Far from there being ‘solidarity between generations and protection of the rights of the child’, the legacy of this crisis in Ireland is debt-slavery to Europe for generations as we are forced into paying a debt that was never ours;

In final contravention of Article 3.3, promoting ‘economic, social and territorial cohesion, and solidarity among Member States’, the selfishly ordained actions of the major European so-called ‘core’ countries are promoting a return to the kind of dangerous nationalism the original EU was established to combat, the demonization of Ireland, Greece, Portugal, Spain and Italy, the characterisation of those peoples as being somehow lesser beings, feckless, lazy, corrupt, contrasted then against the glorification of those in that so-called ‘core’. As for solidarity, when this crisis struck it became every man for himself, the bigger and stronger countries dictating everything, Ireland bullied and coerced into accepting a Memorandum of Understanding that in truth amounted to a bailout only for the euro and for the major European banks at the expense of the Irish people, who in fact got a bail-in – not a cent of debt writeoff but actually the opposite, debt piled on debt;

                                In  contravention of Article 10 of the Treaty on European Union, from the outset of this crisis major decision after major decision has been taken without any consultation with the Irish people; we have been burdened with this bank debt without ever a vote, without ever a choice;

                                In contravention of its own rules which stipulate that Emergency Liquid Assistance (ELA) can only be used temporarily, be provided against adequate collateral, and be issued to illiquid but solvent institutions, on the back of PromissoryNotes which were never presented to the Irish Parliament for approval, the ECB allowed the Central Bank of Ireland to issue €30.7bn to Anglo Irish Bank and Irish Nationwide Building Society at a time when both were zombie banks, were not systemic to the Irish banking system.

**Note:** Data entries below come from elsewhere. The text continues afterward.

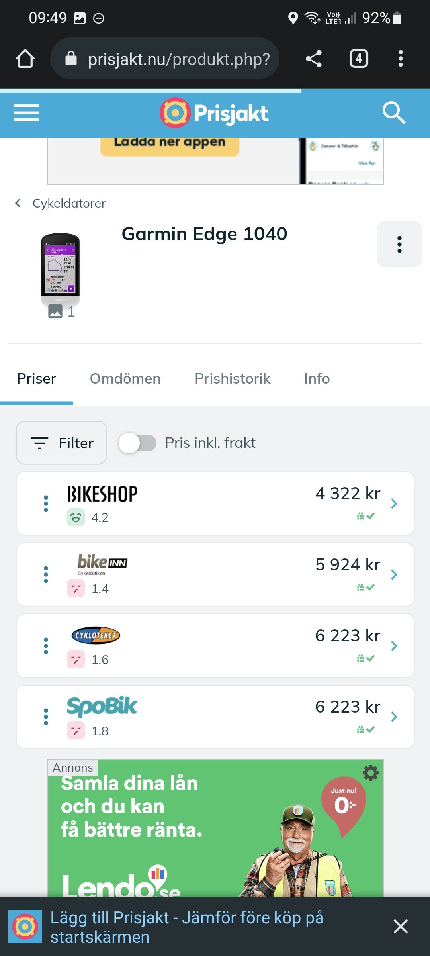
Task: Switch to the Omdömen tab
Action: coord(125,378)
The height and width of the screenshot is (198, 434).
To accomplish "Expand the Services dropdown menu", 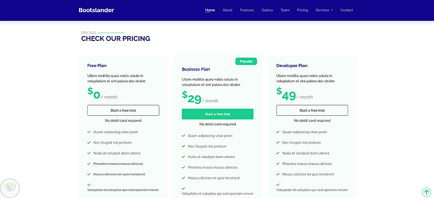I will tap(324, 10).
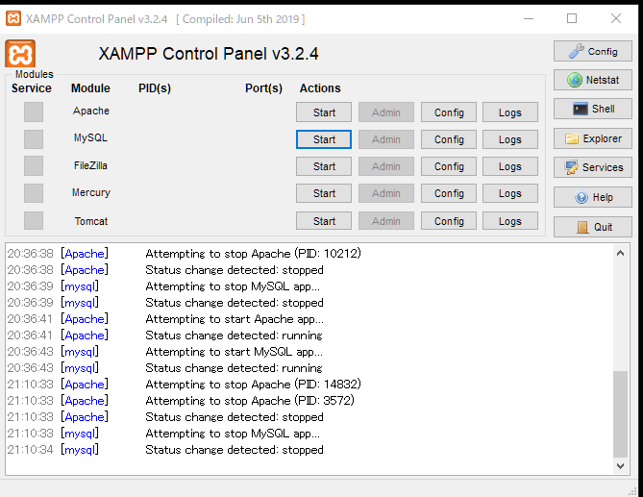This screenshot has width=643, height=497.
Task: Quit XAMPP with the door icon
Action: tap(593, 227)
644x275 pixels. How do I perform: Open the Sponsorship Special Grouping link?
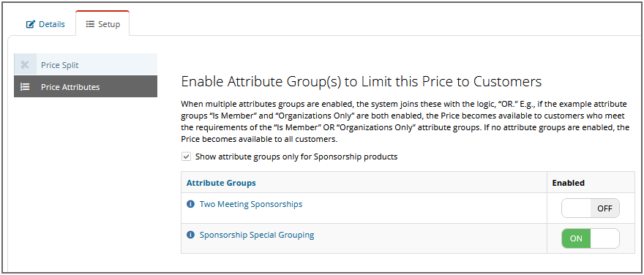point(257,236)
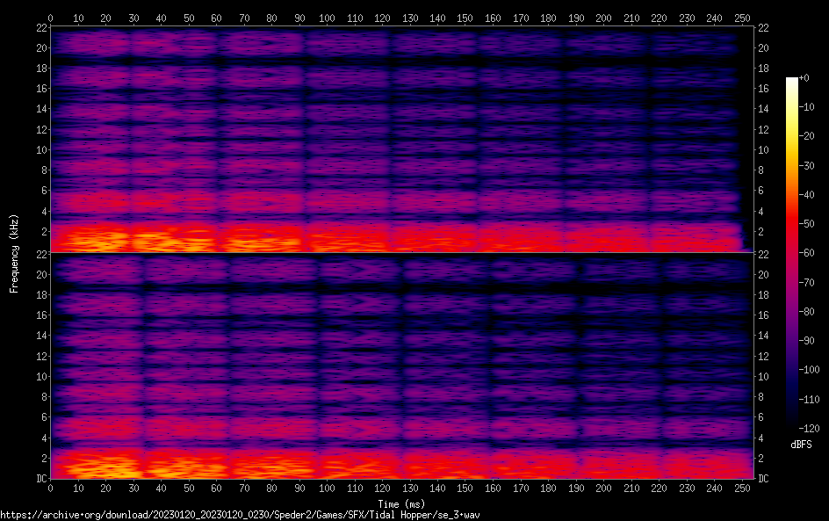
Task: Click the -30 value on the color scale
Action: (x=811, y=166)
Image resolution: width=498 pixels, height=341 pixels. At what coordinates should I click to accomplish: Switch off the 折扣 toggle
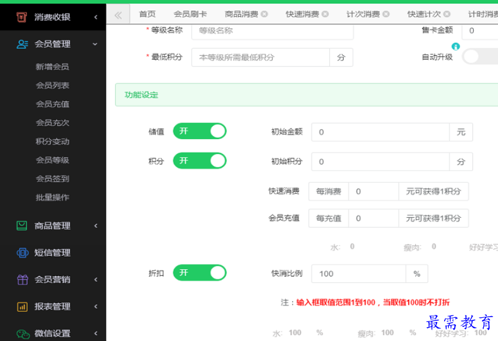click(x=199, y=273)
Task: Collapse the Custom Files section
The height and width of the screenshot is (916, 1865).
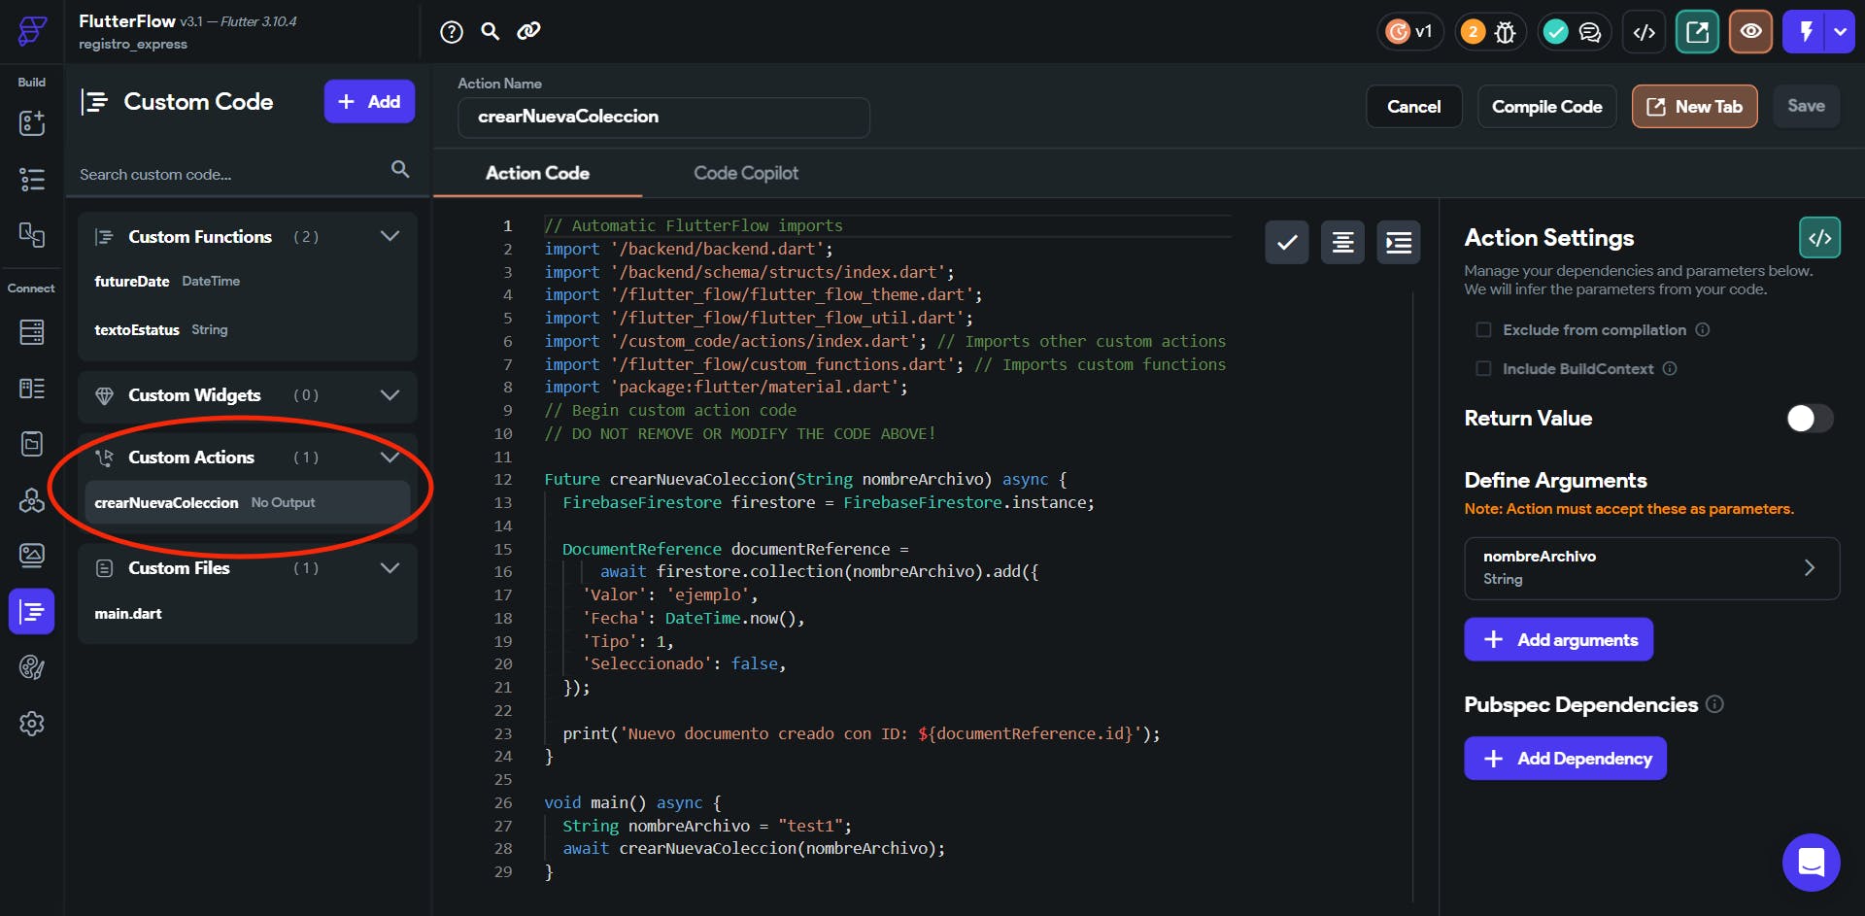Action: tap(390, 568)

                                In light of all the above, and citing Article 41.3 of the European Charter as quoted on page 1, that ‘Every person has the right to have the Union make good any damage caused by its Institutions or by its servants in the performance of their duties,’  we now petition this body to have this burden lifted, then shared fairly across the entire Eurozone but also, shared fairly with those whose billions helped fuel the crisis.


PROPOSALS:      These are our three proposals:

1.       To the ECB: Write off the €28.1bn in sovereign bonds currently held by our Central Bank in lieu of the Promissory Notes (€25bn + €3.1bn for the 2012 note), Notes that were issued in 2010 to cover a flagrant abuse of the Emergency Liquidity Assistance fund when €31bn was pumped in to two already insolvent institutions, Anglo Irish Bank and Irish Nationwide Building Society, abuse the ECB itself approved;

2.       To the EU: Through the ESM, restore to the Irish Exchequer a) the €3.1bn already destroyed on the basis of those Promissory Notes, b) the €20.7bn taken from our National Pension Reserve Fund to bail out those banks and c) the remaining €12.2bn or so borrowed from the various emergency funds to bail out the Irish banks.

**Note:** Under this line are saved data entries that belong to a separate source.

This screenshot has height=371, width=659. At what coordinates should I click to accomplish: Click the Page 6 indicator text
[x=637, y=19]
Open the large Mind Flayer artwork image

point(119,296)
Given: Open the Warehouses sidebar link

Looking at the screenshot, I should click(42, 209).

3.       To the EC: Propose a measure to impose a levy on the finance industry that will see the billions their recklessness has cost the peoples of Europe restored to those balance sheets, perhaps that levy going directly to the ESM for redistribution to those countries affected.

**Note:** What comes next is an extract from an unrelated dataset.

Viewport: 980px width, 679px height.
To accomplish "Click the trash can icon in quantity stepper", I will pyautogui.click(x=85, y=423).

The first proposal will ease the long-term bank-debt burden and help end the debt-slavery of future generations to Europe;

 the second will ease the current situation, give us money to invest in job-creation and thus enable us grow our way out of this recession;

the third will force retribution from those whose recklessness caused the crisis.


We thank you in advance for your forbearance, this petition has been prepared without expert advice; we thank you in advance also for considering this petition and trust that it will get due consideration and receive a favourable verdict.

We have attached to this petition a series ofletters from a representative selection of those who march with us, letters that represent more eloquently than any set of statistics the effect the euro-launch and the subsequent consequent series of events has had on the people of this country.